Reaching Out to Father-God

While our faith sharing group was meditating on the “Our Father” Jim became very agitated and blurted out that he could probably love Jesus, but had no use for the Father. We listened to Jim’s pain and encouraged him to slowly pray with the “Our Father” during the following week. At our next gathering Jim joyfully announced that he had been adopted… He explained that memories of his own father had surfaced as he prayed: His dad’s frequent admissions into psychiatric institutions, his inability to show affection and his eventual suicide. As Jim had explored additional Scriptures about God, the Father, these words had leapt out at him. “You received a spirit of adoption, through which we cry, Abba, ‘Father!’” (Romans 8:15). Jim felt healed, nurtured and accepted from head to toe.
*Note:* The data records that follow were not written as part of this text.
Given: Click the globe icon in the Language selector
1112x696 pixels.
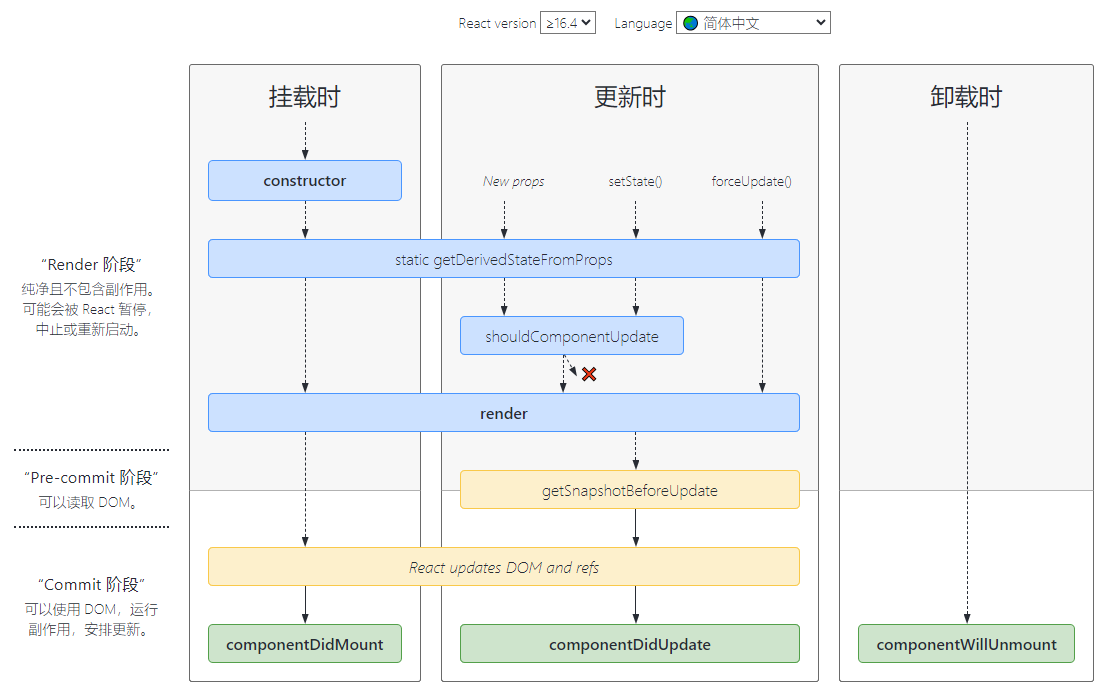Looking at the screenshot, I should 690,23.

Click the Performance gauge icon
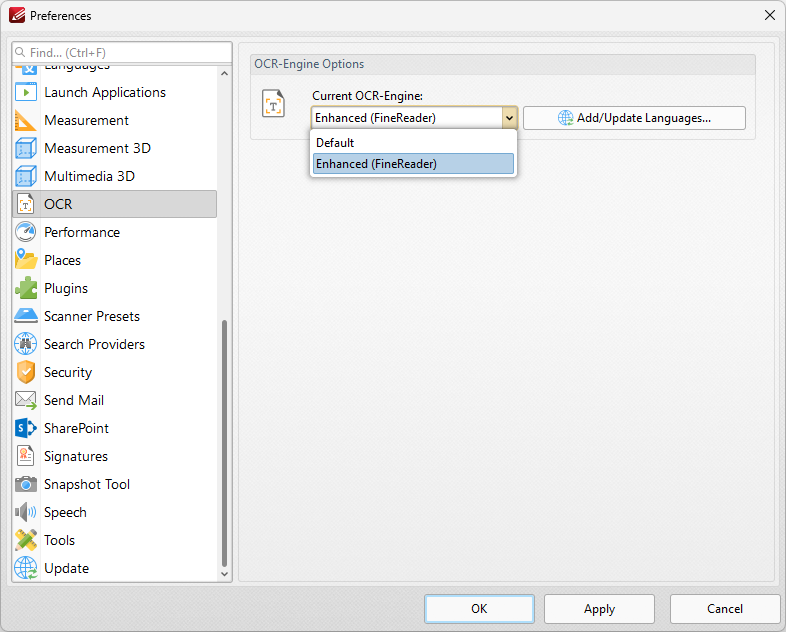pyautogui.click(x=26, y=232)
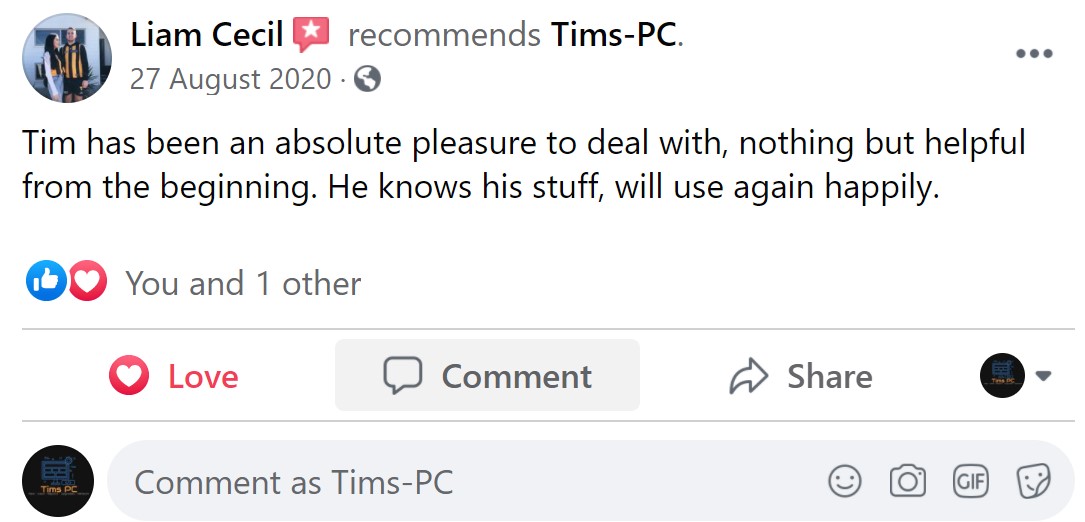Expand the post-as identity selector dropdown

pyautogui.click(x=1015, y=376)
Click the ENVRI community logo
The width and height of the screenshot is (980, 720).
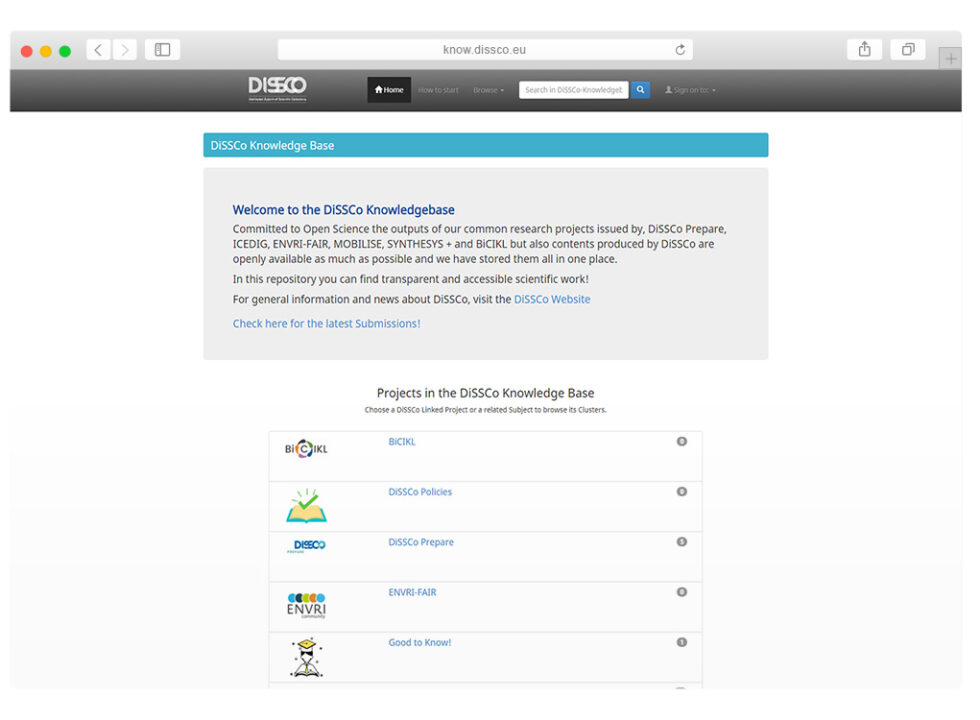[x=306, y=605]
Since then he prefers to pray to his “Father-God”.

 

The Father’s Gift. Jim’s ability to place his broken life before the Father was a gift. Our Father freely shares such healing gifts and is always faithful to an everlasting covenant love. Each of us can go deeper in this love and truly say that the Father of Abraham, Moses, David and Jesus is my Father as well. We can rely on this remarkable Father-God who creates and personally sustains billions of children. This is an important truth to remember when we feel like orphans, who are abandoned, or lacking moral leadership from the government, or feeling overwhelmed by life-threatening tragedies.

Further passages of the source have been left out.